Algarve tax workers join the national strike with two concentrations in Faro

Strike will take place between the 1st and 5th of December

Photos: Hugo Rodrigues | Sul Informação

The Algarve will join the national strike of workers of the Tax and Customs Authority with two concentrations, one on December 2, with the Directorate of Finance of Faro, and another on the 5th, at the Airport of Faro.

The objective of these initiatives is "to demonstrate the deep discontent of workers with their professional situation", according to the district of Faro of the Tax Workers Union (STI), which marked a stoppage between the 1st and 5th of December.

On December 2, the concentration with the Directorate of Finance of Faro is scheduled for 15:00.

On the 5th, a Sunday, at 11:00 am, union members and workers who join the strike will be at the Airport of Faro, "next to the two exit doors for passengers, between the cafe and the taxi stand".

"The STI is a union that privileges dialogue and the participatory process of presenting concrete proposals for solving the problems that the Tax and Customs Authority (AT) faces, in terms of human resources, and also at the organizational level", assure the unionists.

«After more than two years of meetings with the Government, where we were always open, constructive and participative, where, in good faith, we trusted in the deadlines that Mr. Deputy Secretary of State for Fiscal Affairs has been directing us to resolve the most urgent issues that we have on the negotiating table, and where we have done everything to help unblock the apparent impasses between the legal interpretations of AT, SEAAF and SEAEP, arrived the time to say enough», they add.

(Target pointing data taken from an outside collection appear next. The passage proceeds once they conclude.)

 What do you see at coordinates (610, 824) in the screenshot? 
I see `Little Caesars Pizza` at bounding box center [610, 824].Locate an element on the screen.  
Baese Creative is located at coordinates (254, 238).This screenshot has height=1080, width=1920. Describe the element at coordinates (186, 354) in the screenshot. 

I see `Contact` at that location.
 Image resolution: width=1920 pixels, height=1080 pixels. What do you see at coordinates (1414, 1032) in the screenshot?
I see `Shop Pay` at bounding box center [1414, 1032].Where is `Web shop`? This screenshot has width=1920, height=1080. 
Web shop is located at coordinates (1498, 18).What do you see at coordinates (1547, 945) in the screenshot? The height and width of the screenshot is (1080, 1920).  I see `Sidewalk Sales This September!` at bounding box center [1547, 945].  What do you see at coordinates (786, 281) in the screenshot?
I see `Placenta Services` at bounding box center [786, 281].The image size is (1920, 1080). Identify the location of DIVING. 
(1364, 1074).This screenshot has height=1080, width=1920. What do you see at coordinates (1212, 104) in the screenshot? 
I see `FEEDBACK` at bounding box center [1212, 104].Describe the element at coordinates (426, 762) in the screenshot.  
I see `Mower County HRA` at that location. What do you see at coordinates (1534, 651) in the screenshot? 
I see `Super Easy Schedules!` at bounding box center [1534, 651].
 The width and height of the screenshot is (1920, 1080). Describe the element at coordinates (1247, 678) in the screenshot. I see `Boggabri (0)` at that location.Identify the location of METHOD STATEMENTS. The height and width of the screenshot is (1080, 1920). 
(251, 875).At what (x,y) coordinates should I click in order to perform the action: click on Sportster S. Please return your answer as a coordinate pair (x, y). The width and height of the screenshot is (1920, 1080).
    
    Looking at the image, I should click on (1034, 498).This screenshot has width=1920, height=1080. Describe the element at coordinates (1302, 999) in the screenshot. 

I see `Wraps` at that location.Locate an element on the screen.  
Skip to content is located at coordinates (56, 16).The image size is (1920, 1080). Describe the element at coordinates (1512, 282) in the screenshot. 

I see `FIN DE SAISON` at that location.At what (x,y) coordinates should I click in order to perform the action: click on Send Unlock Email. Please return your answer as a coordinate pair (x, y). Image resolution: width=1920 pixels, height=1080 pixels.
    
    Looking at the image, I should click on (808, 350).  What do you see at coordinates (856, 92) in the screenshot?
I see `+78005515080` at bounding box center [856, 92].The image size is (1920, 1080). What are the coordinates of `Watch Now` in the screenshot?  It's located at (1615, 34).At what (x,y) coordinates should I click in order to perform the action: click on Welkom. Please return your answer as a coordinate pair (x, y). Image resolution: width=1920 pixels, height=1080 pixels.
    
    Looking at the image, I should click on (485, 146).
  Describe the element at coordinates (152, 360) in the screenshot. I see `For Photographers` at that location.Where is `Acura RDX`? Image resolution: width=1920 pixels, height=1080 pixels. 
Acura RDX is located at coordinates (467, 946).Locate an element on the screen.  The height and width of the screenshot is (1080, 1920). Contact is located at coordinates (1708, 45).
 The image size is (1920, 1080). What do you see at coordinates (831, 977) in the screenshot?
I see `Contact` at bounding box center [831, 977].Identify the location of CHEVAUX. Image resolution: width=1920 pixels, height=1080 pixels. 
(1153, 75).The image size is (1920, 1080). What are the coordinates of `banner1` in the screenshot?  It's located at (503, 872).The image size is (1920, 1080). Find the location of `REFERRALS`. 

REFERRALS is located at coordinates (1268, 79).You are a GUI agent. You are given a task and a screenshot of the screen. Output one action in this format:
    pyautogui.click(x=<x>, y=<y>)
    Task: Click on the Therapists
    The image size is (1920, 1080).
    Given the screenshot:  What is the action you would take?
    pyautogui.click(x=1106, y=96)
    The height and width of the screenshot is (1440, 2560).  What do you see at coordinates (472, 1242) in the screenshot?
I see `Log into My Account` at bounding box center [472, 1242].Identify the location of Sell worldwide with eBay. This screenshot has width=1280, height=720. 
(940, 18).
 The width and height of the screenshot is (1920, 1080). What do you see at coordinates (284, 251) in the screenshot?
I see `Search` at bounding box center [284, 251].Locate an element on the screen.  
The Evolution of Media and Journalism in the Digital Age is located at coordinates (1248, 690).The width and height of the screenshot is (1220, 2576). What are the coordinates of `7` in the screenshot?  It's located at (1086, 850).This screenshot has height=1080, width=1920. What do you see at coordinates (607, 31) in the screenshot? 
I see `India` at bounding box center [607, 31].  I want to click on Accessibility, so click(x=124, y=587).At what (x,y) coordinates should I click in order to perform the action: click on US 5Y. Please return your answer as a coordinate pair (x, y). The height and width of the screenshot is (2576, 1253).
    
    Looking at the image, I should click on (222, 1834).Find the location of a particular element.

The STI also takes the opportunity to remind that “without taxes there is no State”.

«And without the State, there is no SNS, Security, Public Education, Public Roads and all other goods and services that belong to the People. They are from all of us. Without taxes, there would always be one owner, or several owners of all of this. And even more serious is that our politicians, who lead the destinies of the State, also seem oblivious of this reality», they accuse.